When I was commissioned by Dramatic Adventure Theatre to write a play inspired by our work in Ecuador, I knew I’d be up for a challenge. In fact, I couldn’t help but question the whole idea of my writing such a thing. Who was I to comment on a place and people who were not my own? I mean, I’d spent several months traveling throughout the country—directing, teaching, and participating in various service projects, but still, I’m an American who inevitably writes from a distinctly American perspective. Was there any way to escape being a tourist in the theatrical world that I, myself, was about to create?

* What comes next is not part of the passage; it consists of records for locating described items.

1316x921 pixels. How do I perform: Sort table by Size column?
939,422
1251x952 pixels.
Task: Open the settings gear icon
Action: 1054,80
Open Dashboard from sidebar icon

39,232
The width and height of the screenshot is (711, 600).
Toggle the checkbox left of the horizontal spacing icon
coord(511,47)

I travelled throughout Ecuador with these doubts weighing on me even more than my overstuffed backpack. My search eventually took me to the village of Tigua, a tiny cluster of houses dotting a narrow, snaking road high in the Andes. I’d made my way to the village, because it was the source of “Tigua paintings,” brilliantly colored pictures that depict scenes from indigenous Quechua folktales and daily life. Would one of them have the seed for a play? Upon walking into the shop of the Toaquiza family (the originators of the art form), I found myself confronted over and over again with the figures of a condor and a girl. There were pictures of him spying on her from afar, of the two soaring together high above patchwork fields, of the girl surrounded by lightning and half-transformed into a condor, herself. I spent well over an hour transfixed by the images, and somehow I knew this was the story I would tell.

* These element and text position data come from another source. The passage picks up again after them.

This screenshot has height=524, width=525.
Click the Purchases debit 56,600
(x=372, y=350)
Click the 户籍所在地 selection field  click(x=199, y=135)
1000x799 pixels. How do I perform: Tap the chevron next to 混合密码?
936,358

If anything, having chosen a story only intensified my doubts. Great, so now I’d elected to tell the tale of the Condor, a figure considered sacred by many indigenous people in Ecuador. How could I re-tell one of the most famous myths of this messenger to the gods with respect and authenticity? I was also conscious of the fact that the play would one day be performed by American actors. How would we represent this Quechua story in a way that wouldn’t feel like some unfortunate and misguided form of “red-face”? My research also revealed that there were many different variations of the tale both within Ecuador and in the Andean communities of other South American nations. How could I relate an authentic version of a story that has no one true form?

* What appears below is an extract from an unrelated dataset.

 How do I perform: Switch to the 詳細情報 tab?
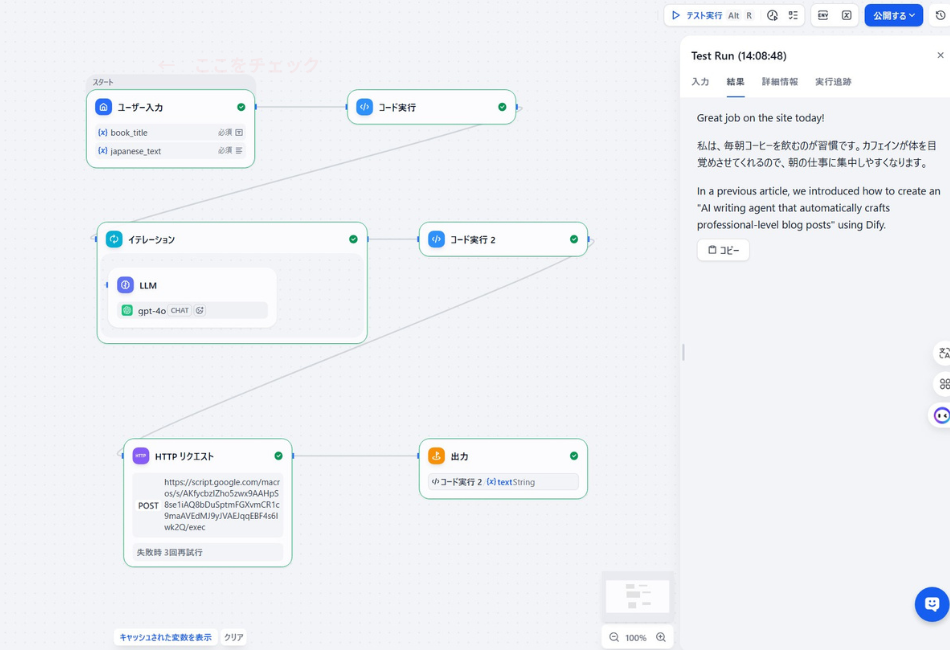click(x=780, y=82)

In the end, I emerged with a piece that was a fusion of many things. Not only did it blend different aspects of the myth from all over the Andes, it included many flourishes of my own. I was an American, telling a story from the Andes. To create anything that even approached authenticity, I had to embrace that fact and embrace it fully. How else can a person speak, but in their own voice? Really, the biggest honor that one storyteller can pay the thousands of others who’ve preceded him or her, is to embrace the tale as fully as possible and then pass it on for others to tell. Eventually, I had to absolve myself of any guilt over “narrative tourism.” In a way, aren’t all storytellers and their audiences somehow tourists in the tale? But, in the end, doesn’t the act of inhabiting the tale together somehow make it–for a little while at least–a kind of home?